"Mes camarades hurlaient": le témoignage de Manal, victime de coups de couteau au visage à la fac

"J'ai peur tout le temps". Le bras en écharpe, la paupière lézardée par une cicatrice, la vue troublée, Manal, discrète étudiante algérienne de 31 ans, garde encore de lourdes séquelles physiques et psychologiques de la tentative de meurtre dont elle a été victime.
Le 25 janvier dernier, Manal a été poignardée au visage et à la tête par l'un de ses camarades dans une salle de son université parisienne. Son pronostic vital était dans un premier temps engagé, avant que son état ne se stabilise. Quant à son agresseur, Issam S., il a été mis en examen pour tentative d'assassinat et incarcéré dans un établissement psychiatrique.
"Il m'a donné le premier coup dans l'oeil"
Deux mois après son agression, la jeune femme a accepté de témoigner auprès de BFMTV.
"J'ai senti quelqu'un qui est entré derrière moi et qui m'a fait comme ça", se rappelle Manal, mimant le geste de quelqu'un qui lui touche l'épaule pour qu'elle se retourne. "Il m'a donné le premier coup dans l'oeil", poursuit-elle.
Ce premier coup lui déchire la paupière, mais l'agression ne s'arrête pas là. "Il y avait mes camarades qui fuyaient autour de moi, qui hurlaient, il a saisi l'occasion que je criais et que j'étais déséquilibrée pour me donner des coups dans la tête, de partout" se souvient l'étudiante.
"Je l'ai demandé en mariage et elle a refusé"
Grièvement blessée, restée seule face à son agresseur, Manal réussit finalement à stopper les coups en tenant le poignet de son agresseur. L'étudiant de 25 ans originaire de la région parisienne lâche son couteau et prend la fuite, avant de se rendre à des policiers. Lors de sa garde à vue, le jeune homme explique froidement son passage à l'acte.

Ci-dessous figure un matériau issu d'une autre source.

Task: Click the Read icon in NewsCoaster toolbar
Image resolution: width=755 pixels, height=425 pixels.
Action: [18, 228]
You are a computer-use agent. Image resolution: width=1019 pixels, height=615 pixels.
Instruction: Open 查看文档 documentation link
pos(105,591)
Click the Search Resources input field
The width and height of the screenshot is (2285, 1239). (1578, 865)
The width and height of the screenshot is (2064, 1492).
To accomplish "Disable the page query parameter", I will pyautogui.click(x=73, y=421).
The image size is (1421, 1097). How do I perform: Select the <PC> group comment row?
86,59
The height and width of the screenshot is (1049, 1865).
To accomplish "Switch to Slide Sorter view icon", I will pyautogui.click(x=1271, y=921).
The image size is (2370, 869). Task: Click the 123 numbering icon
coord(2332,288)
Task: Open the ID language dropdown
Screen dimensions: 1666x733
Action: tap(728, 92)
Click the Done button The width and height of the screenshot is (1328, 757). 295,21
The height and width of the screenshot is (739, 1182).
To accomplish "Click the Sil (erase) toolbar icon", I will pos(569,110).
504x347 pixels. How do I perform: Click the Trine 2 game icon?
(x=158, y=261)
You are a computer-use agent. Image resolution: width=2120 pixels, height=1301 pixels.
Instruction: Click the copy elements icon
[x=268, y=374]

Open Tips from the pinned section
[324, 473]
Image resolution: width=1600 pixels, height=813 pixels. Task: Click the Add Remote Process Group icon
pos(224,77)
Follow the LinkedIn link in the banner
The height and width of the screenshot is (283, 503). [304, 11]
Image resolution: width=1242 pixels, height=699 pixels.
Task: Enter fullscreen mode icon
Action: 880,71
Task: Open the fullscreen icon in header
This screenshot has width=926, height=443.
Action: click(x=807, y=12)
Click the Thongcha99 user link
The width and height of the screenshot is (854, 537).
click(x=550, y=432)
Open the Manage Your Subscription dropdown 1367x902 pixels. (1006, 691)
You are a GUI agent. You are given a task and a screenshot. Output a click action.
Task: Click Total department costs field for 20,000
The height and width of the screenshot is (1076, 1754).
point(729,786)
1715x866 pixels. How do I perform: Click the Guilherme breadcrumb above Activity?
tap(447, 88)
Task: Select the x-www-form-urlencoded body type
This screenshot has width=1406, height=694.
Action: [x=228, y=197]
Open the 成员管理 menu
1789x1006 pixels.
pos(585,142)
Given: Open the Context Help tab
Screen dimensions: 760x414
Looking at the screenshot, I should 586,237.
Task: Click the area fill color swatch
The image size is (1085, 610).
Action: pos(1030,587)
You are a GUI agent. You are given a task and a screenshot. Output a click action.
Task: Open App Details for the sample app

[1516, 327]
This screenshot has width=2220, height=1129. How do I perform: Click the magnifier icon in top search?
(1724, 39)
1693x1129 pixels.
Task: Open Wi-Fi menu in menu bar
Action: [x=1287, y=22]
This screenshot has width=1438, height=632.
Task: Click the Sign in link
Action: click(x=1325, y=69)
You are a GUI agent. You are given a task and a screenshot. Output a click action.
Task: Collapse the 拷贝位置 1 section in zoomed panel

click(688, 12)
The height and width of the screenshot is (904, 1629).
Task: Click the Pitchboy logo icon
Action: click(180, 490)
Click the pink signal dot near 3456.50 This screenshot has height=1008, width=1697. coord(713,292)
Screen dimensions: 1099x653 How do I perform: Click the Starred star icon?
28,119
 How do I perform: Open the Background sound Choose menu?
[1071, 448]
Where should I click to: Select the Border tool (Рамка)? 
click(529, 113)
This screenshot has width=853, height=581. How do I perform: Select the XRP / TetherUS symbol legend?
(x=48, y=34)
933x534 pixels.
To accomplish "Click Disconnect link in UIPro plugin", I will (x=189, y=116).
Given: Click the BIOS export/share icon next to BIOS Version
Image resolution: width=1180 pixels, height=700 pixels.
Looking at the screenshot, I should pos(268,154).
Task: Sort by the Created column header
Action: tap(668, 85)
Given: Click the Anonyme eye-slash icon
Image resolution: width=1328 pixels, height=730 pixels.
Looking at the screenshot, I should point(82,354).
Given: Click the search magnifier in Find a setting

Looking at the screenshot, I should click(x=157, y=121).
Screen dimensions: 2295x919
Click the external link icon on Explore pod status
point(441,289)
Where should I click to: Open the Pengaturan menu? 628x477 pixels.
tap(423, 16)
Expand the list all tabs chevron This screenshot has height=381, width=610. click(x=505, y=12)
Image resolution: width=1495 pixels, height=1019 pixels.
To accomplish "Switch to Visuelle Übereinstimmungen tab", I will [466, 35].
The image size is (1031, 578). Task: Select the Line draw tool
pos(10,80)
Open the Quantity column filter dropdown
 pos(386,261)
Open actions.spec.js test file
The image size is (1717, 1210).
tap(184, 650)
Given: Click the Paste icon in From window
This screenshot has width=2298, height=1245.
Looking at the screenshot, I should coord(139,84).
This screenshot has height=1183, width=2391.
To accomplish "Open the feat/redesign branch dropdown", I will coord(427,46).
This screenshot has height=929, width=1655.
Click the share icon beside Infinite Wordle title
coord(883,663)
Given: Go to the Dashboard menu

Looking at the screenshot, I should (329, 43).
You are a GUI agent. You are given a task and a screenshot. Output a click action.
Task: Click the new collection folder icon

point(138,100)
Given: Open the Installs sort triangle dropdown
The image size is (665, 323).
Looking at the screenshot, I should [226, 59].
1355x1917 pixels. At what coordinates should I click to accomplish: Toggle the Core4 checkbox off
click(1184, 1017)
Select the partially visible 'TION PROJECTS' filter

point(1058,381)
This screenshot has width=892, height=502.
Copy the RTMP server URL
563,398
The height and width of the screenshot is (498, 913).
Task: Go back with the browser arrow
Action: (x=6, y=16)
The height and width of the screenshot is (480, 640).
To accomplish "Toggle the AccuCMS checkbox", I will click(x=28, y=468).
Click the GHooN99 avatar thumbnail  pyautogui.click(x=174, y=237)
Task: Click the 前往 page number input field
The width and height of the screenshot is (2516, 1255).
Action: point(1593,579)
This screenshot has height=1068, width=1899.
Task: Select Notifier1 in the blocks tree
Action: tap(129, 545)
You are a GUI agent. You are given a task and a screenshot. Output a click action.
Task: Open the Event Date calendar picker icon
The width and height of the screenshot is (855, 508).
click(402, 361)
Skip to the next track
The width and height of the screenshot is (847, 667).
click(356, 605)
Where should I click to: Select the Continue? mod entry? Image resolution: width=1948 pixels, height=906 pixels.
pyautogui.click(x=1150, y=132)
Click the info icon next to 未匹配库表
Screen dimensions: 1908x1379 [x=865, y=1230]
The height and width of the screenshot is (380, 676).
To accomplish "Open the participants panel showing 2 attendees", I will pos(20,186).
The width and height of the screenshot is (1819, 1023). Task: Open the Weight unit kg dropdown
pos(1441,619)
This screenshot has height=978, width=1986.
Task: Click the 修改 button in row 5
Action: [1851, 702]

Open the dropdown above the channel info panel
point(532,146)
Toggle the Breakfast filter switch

"J'étais en colère après elle. Parce que je l'ai demandé en mariage hier et qu'elle a refusé. (...) C'est le motif principal de ma colère. Qu'elle ne ressente rien pour moi, pas d'amour", témoigne Issam S.
"Je veux juste me sentir en sécurité"
Cette demande en mariage, faite la veille dans un couloir de la faculté, est arrivée soudainement alors que l'étudiante connaissait très peu ce jeune homme solitaire. Tout juste avaient-ils travaillé ensemble pour un projet informatique en binôme, au sein de la bibliothèque universitaire. Un lien ténu que lui dit avoir pris comme offrant la possibilité d’envisager une relation sérieuse, sans se soucier de l’avis de la jeune femme.
Manal vit désormais avec un sentiment d'insécurité.
"J'ai peur tout le temps, les premiers jours je ne pouvais même pas aller dehors car je croyais qu'il serait toujours dans les parages, à venir me tuer. Je veux juste me sentir en sécurité et réaliser mon rêve d'avoir mon diplôme", explique-t-elle.
Son avocat, Me Dylan Slama, espère aujourd’hui que les expertises psychiatriques permettront de conduire les magistrats à décider que le jeune homme peut être jugé. “Dans le cheminement psychologique qui est le sien, il me paraît essentiel qu'il y ait un procès et une déclaration de culpabilité à la fin" estime-t-il.